Testmobil im Einsatz

DSW21 testet seine Mitarbeiter im Corona-Testmobil – so wird es angenommen

Eine Corona-Testpflicht in Unternehmen wird heiß diskutiert. Doch werden Testmöglichkeiten in Firmen auch angenommen? Bei DSW21 hat man dazu jetzt erste Erfahrungen gesammelt.
DSW21 bietet für die Beschäftigten des Konzerns mobile Coronatest in einem Test-Bus, der die vielen DSW-Standorte anfährt. © DSW21

Als Bus- und Bahnfahrer, im Kundencenter oder als Außendienst-Mitarbeiter sind viele Mitarbeiter der DSW-Unternehmensgruppe kundennah im Einsatz, in der Verwaltung mit vielen Kolleginnen und Kollegen in Kontakt. Die Stadttochter DSW21 bietet deshalb schon seit gut zwei Wochen Corona-Schnelltests für die Beschäftigten des Konzerns an.

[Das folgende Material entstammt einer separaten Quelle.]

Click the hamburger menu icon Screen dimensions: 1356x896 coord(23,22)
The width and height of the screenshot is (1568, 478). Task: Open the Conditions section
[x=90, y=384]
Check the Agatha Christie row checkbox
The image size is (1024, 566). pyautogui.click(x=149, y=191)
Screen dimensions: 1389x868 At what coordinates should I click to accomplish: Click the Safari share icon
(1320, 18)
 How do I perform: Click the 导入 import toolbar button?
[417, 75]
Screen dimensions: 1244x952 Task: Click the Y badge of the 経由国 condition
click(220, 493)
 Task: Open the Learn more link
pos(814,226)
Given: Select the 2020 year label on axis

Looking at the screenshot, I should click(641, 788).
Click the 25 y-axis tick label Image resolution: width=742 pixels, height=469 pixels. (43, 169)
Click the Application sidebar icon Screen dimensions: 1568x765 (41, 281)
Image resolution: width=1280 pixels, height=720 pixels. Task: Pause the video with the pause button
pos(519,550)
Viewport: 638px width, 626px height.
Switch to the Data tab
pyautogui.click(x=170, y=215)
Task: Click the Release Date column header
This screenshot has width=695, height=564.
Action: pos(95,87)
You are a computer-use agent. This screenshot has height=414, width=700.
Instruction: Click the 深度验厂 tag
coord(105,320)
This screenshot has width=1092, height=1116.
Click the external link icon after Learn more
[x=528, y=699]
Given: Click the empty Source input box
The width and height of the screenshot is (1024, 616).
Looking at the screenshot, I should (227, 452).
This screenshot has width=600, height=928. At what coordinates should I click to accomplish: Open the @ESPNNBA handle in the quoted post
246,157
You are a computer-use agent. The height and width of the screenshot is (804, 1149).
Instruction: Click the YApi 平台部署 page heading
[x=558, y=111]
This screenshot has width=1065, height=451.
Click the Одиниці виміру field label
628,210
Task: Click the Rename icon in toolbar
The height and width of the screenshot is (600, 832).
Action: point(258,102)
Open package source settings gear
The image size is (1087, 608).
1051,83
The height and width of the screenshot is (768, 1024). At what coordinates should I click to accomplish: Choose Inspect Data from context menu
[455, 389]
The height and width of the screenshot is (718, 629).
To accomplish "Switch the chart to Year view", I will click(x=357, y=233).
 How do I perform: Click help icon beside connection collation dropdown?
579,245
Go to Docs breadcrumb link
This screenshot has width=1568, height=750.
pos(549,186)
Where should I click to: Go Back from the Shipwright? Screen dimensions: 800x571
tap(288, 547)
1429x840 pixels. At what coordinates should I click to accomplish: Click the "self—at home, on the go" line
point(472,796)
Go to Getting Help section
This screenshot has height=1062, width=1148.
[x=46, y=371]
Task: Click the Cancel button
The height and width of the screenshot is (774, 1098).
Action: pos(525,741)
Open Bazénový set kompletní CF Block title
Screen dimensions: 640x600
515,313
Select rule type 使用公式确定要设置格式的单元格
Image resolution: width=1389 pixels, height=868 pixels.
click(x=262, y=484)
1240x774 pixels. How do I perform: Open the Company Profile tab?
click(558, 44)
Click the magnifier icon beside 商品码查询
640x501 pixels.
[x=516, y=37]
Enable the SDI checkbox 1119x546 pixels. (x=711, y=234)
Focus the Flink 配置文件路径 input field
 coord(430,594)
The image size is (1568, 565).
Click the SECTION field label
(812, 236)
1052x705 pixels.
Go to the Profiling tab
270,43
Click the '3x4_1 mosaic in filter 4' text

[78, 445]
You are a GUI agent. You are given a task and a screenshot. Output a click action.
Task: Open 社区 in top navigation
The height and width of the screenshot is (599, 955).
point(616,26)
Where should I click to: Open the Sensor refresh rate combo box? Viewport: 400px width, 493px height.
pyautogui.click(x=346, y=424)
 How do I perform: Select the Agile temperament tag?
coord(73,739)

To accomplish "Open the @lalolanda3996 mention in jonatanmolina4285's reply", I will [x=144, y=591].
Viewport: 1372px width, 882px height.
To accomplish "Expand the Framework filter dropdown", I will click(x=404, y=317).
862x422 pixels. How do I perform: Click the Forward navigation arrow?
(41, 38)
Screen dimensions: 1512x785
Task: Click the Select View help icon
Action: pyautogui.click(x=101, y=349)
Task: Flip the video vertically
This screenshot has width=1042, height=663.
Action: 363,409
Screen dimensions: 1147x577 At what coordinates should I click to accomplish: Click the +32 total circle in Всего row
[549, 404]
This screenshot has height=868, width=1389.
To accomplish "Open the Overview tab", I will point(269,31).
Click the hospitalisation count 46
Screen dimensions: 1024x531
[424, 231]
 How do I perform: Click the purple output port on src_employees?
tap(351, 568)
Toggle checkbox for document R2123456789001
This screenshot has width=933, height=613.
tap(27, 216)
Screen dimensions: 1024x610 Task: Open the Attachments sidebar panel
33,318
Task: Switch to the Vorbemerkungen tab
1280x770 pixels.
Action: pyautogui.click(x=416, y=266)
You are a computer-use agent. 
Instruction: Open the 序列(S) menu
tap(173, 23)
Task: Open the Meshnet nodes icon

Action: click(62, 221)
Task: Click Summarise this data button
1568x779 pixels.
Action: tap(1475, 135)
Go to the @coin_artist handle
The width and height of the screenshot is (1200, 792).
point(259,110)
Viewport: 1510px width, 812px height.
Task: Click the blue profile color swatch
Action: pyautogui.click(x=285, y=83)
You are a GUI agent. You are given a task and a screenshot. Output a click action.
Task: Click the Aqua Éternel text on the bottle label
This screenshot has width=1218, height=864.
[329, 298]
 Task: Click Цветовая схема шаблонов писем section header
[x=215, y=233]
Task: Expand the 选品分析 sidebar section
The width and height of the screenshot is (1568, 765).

Seit Ende März setzt DSW21 mit dem Medizin-Dienstleister Prävent GmbH einen Bus als Testmobil ein und fährt die einzelnen Betriebsstandorte an. So können sich Beschäftigte von DSW21, DEW21, DOKOM21 und des Hafens vor Ort und ohne Terminvereinbarung einmal in der Woche testen lassen. Zusätzlich dazu stellt das Unternehmen allen Beschäftigten einmal in der Woche kostenlos einen Selbsttest zur Verfügung.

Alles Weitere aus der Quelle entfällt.